◆ **HOW TO COMPLETE THIS TASK**: In the records below, reproduce exactly the lines from the one containing "Animasi (301, 404)" through the one containing "Introduction (64, 586)", both included, and omit the pictures.

◆ **STORED DATA**:
▼
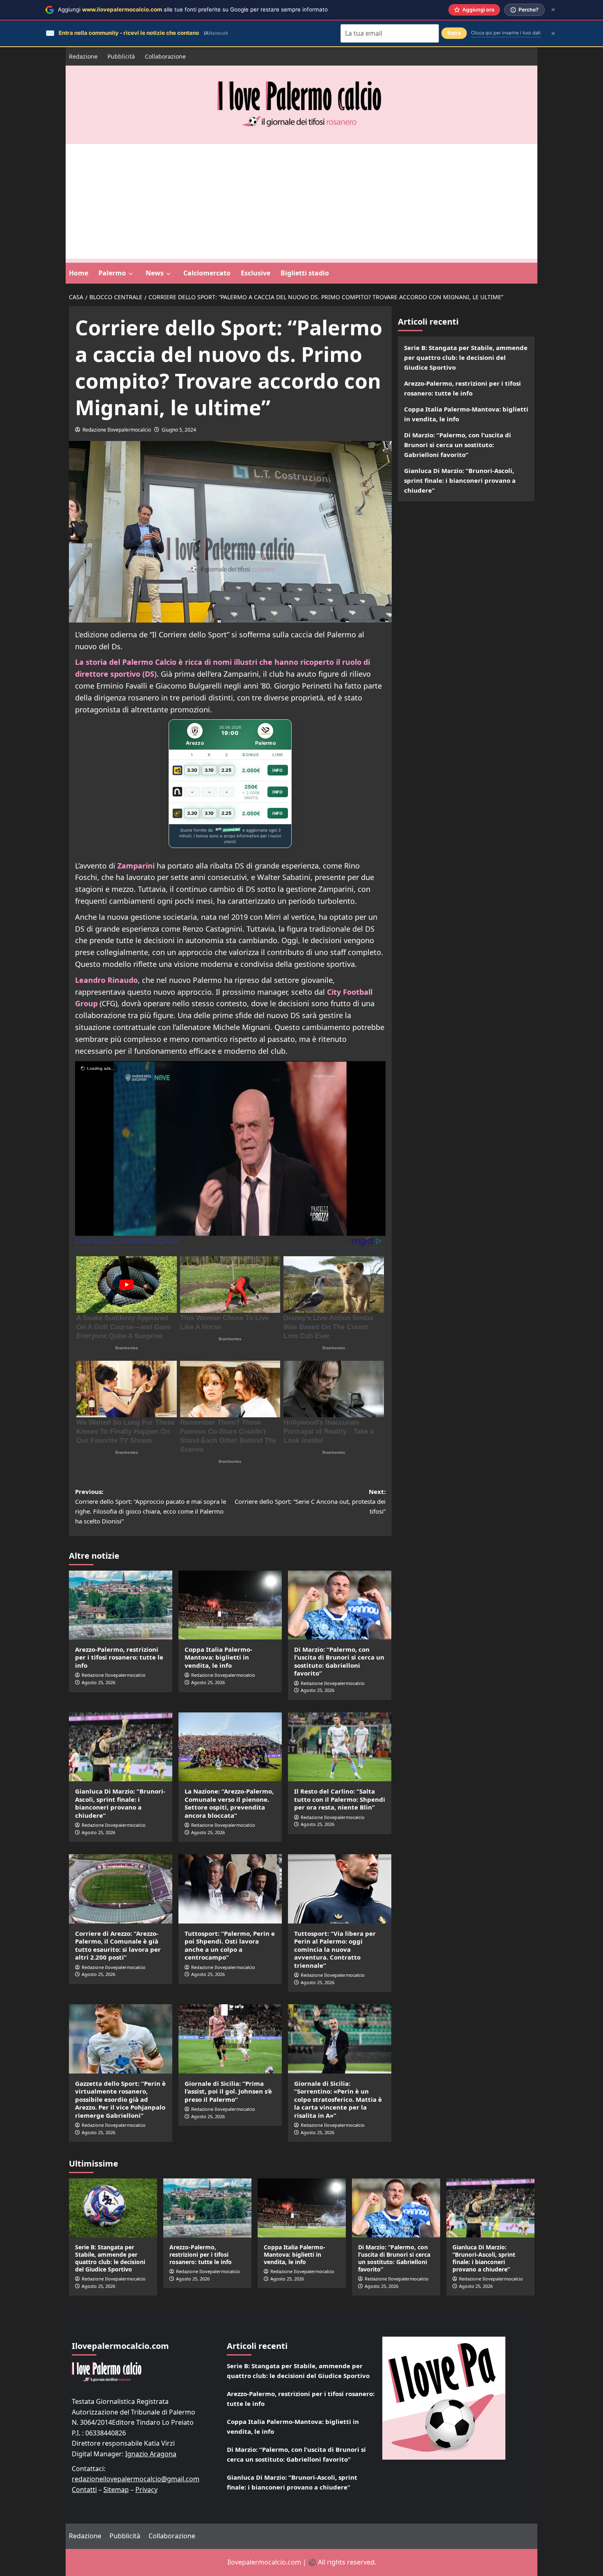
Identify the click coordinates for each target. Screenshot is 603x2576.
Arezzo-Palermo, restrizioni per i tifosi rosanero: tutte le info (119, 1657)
▲
▼
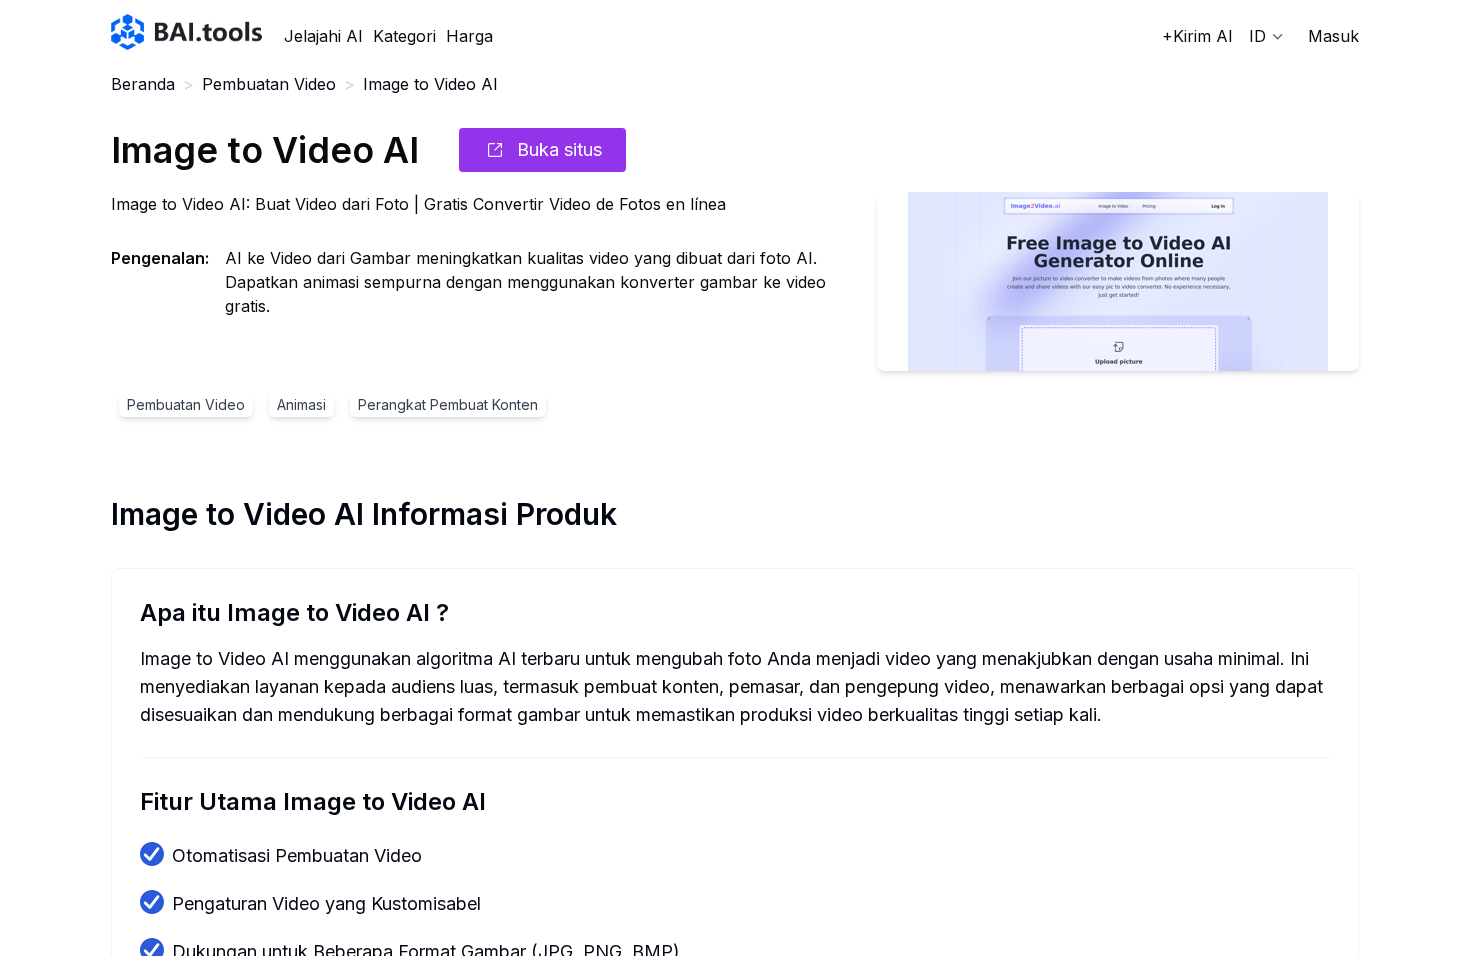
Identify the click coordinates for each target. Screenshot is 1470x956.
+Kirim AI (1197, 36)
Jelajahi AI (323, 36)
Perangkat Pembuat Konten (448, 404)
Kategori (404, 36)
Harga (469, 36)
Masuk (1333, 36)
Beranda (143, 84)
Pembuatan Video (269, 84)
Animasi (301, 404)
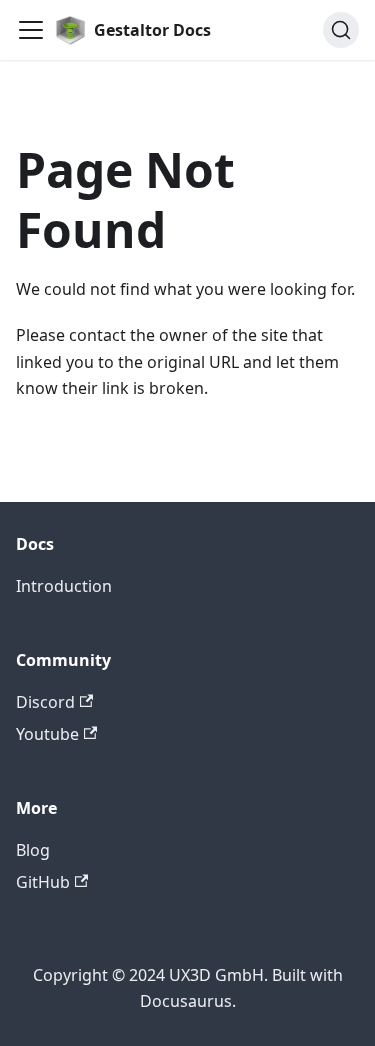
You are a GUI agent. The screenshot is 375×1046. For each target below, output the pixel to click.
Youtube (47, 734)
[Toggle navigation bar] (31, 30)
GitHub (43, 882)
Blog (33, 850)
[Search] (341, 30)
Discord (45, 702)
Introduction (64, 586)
▲
◆ **REPLY**:
Animasi (301, 404)
You are a GUI agent. The screenshot is 375×1046. For each target below, output the pixel to click.
Youtube (47, 734)
[Toggle navigation bar] (31, 30)
GitHub (43, 882)
Blog (33, 850)
[Search] (341, 30)
Discord (45, 702)
Introduction (64, 586)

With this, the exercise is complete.